Importantly, the transformation at OSUWMC has shown that research IT can function as a catalyst—not a constraint—when supported by clear governance, institutional leadership, and a culture of collaboration. Efforts to integrate patient-generated data, facilitate shared decision-making, and support federated AI model development demonstrate that it is possible to meet the demands of modern translational science while upholding ethical, equitable, and patient-centered values.

Looking ahead, the path to a fully realized RO-LHS will vary by institution, but the principles outlined here—standardization, governance, interoperability, and sustained cross-sector engagement—are broadly applicable. As healthcare systems continue to grapple with fragmented data, operational silos, and evolving regulatory expectations, the OSUWMC/NCH experience offers both practical insights and aspirational guidance.

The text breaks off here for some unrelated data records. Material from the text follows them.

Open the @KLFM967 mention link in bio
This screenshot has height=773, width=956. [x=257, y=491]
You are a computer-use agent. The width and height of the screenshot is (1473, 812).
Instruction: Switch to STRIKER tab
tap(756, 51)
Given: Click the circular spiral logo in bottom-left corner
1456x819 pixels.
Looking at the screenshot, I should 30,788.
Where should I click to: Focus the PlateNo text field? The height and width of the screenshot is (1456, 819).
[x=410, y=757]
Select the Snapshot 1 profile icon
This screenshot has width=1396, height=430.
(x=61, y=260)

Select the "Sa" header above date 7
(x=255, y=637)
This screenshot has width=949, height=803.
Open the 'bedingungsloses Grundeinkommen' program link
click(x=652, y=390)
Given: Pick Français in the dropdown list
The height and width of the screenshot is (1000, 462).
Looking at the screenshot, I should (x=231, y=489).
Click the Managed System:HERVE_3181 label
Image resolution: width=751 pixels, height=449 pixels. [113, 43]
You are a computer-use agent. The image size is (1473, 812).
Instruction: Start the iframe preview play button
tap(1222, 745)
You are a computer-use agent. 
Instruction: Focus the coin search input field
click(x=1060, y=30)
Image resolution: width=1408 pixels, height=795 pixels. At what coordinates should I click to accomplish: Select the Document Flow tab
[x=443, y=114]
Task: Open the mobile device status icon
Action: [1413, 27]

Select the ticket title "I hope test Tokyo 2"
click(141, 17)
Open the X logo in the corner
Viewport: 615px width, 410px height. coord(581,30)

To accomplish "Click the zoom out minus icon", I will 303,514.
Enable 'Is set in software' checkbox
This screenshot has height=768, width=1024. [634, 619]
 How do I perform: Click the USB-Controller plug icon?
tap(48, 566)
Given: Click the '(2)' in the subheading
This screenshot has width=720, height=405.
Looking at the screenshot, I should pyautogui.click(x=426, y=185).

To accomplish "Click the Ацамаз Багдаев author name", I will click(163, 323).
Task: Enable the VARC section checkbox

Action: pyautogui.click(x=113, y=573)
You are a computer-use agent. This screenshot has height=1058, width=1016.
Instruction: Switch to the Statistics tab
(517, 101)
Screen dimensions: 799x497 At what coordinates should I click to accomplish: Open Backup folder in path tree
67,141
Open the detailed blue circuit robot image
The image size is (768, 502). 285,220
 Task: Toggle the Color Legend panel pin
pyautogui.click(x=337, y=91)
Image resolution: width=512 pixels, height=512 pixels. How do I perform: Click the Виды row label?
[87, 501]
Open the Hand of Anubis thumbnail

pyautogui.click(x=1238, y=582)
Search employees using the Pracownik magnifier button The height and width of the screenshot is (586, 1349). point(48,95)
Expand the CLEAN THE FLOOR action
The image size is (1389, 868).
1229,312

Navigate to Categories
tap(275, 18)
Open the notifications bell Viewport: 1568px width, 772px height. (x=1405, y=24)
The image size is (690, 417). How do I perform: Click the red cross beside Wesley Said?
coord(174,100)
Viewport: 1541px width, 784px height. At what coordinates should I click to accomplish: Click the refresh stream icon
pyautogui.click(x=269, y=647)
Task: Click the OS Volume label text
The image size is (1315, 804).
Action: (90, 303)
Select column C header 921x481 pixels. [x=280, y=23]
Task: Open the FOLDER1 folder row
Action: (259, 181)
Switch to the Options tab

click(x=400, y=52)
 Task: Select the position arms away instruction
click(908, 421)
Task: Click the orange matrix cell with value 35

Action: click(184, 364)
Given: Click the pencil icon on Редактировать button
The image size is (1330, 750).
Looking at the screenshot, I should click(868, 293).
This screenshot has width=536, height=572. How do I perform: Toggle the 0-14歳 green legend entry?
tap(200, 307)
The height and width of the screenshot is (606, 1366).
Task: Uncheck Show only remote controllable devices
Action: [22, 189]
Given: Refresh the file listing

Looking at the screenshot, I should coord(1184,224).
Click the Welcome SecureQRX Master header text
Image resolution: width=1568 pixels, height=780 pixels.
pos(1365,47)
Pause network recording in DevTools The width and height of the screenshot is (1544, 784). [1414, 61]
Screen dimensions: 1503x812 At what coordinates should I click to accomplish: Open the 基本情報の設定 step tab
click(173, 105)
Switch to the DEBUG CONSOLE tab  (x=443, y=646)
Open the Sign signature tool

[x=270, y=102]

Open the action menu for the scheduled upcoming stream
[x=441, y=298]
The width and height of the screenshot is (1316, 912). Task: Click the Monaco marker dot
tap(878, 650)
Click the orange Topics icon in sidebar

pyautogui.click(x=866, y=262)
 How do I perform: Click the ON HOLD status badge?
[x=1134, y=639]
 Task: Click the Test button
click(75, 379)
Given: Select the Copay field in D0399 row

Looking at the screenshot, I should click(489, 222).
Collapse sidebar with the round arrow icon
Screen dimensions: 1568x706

We remain optimistic that as more institutions adopt similar strategies, a national ecosystem of interconnected, research-enabled LHSs will emerge—one capable of accelerating discovery, improving population health, and transforming care delivery for decades to come.

In summary, the development of a RO-LHS at OSUWMC and NCH demonstrates the feasibility and value of aligning research infrastructure, clinical operations, and data governance within a unified strategic framework. By combining robust policy development, agile yet compliant data integration strategies, and a deep commitment to interdisciplinary collaboration, OSUWMC has built a durable foundation that supports continuous learning, accelerates discovery, and improves clinical outcomes.